La fe puede curar

 

Durante mucho tiempo, Occidente ha ignorado casi totalmente el papel del espíritu en la curación de la persona. Hoy, por el contrario, se reconoce abiertamente que gran parte de las enfermedades mo­dernas son de origen psicosomático.

 

 

 

Muchas personas ignoran que su verdadera enfermedad se en­cuentra en un nivel más profundo que el estrés, la tensión arterial o la depresión. No se dan cuenta de que el deterioro de su salud comienza a gestarse en su vida absurda y sin sentido, en la carencia de amor verdadero, en la culpabilidad vivida sin la experiencia del perdón, en el deseo centrado egoístamente sobre uno mismo o en tantas otras «dolencias» que impiden el desarrollo de una vida saludable.

 

 

 

Ciertamente, sería degradar la fe cristiana utilizarla como uno de tantos remedios para tener buena salud física o psíquica; la razón úl­tima del seguimiento a Jesús no es la salud, sino la acogida del Amor salvador de Dios. Pero, una vez establecido esto, hemos de afirmar que la fe posee fuerza sanadora y que acoger a Dios con confianza ayuda a las personas a vivir de manera más sana.

 

 

 

La razón es sencilla. El yo más profundo del ser humano pide sen­tido, esperanza y, sobre todo, amor. Muchas personas comienzan a enfermar por falta de amor. Por eso la experiencia de sabernos amados incondicionalmente por Dios nos puede curar. Los proble­mas no desaparecen.
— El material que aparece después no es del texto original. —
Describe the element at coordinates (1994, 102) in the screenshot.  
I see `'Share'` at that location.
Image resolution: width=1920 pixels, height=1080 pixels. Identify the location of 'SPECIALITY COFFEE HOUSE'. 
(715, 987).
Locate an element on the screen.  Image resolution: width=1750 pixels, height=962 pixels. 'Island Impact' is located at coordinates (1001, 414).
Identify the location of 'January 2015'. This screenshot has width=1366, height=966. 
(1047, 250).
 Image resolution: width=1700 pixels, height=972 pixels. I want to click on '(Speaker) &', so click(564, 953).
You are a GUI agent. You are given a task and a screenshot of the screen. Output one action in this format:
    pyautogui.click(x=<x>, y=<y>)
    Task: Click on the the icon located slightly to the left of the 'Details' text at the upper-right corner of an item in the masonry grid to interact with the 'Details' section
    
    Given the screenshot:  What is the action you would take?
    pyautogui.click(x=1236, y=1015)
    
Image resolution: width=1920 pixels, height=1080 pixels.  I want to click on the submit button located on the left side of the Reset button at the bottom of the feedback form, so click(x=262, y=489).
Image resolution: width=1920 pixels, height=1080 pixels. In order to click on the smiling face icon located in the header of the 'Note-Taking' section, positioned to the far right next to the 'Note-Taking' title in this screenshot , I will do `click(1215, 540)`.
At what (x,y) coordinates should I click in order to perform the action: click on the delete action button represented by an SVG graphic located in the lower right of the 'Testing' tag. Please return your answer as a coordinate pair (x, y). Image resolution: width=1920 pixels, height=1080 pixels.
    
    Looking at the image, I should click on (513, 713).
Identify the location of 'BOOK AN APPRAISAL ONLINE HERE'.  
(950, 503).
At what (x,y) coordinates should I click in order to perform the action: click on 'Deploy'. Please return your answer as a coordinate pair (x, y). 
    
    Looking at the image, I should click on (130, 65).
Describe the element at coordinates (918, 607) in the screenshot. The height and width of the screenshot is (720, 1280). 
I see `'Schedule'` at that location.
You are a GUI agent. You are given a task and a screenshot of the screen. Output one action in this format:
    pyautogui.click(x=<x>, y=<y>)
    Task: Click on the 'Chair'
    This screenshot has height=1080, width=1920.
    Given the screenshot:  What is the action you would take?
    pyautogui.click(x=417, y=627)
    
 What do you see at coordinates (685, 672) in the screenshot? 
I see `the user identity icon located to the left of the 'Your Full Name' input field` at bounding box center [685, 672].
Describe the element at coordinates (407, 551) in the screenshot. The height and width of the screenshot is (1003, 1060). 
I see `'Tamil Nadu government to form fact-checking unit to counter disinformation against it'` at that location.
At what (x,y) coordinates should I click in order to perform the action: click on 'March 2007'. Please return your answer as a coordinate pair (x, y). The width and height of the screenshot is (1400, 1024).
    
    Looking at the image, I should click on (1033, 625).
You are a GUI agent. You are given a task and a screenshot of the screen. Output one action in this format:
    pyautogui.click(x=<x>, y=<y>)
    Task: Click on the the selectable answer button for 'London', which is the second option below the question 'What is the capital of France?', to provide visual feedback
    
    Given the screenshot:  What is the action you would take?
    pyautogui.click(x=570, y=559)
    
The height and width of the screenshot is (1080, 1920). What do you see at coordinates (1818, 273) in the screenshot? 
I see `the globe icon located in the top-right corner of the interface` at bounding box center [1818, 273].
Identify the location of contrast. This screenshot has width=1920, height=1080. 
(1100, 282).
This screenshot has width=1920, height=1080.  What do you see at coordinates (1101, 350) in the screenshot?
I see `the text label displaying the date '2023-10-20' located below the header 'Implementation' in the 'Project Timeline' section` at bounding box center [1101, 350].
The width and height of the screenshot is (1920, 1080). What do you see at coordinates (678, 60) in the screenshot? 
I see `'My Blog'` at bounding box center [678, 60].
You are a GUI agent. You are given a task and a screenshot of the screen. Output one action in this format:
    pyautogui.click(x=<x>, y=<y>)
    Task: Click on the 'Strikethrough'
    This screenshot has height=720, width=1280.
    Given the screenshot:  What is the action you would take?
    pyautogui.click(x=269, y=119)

Pero saber, en el nivel más profundo de mi ser, que soy amado siempre y en cualquier circunstancia, y no porque yo soy bueno y santo, sino porque Dios es bueno y me quiere, es una experiencia que genera estabilidad y paz interior.

 

 

 

A partir de esta experiencia básica, el creyente puede ir curando heridas de su pasado. Es bien sabido que gran parte de las neuro­sis y alteraciones psicofísicas están vinculadas a esa capacidad hu­mana de grabarlo y almacenarlo todo. El amor de Dios acogido con fe puede ayudarnos a mirar con paz errores y pecados, puede liberar­nos de las voces inquietantes del pasado y ahuyentar espíritus malig­nos que a veces pueblan nuestra memoria. Todo queda abandonado confiadamente al amor de Dios.

 

 

 

Por otra parte, esa experiencia del amor de Dios puede sanar nuestro vivir diario. En la vida todo es gracia para quien vive abierto a Dios; se puede trabajar con sentido a pesar de no obtener resulta­dos; la experiencia más negativa y dolorosa puede ser vivida de ma­nera esperanzada; todo se puede unificar e integrar desde el amor.

 

 

 

El evangelista Marcos recuerda en su relato que Jesús no pudo curar a muchos porque les faltaba fe. Ese puede ser también nuestro caso. No vivimos la fe en Jesús con suficiente hondura como para experimentar su poder sanador. No le seguimos de cerca y no puede imponer sus manos curadoras sobre nuestras vidas enfermas.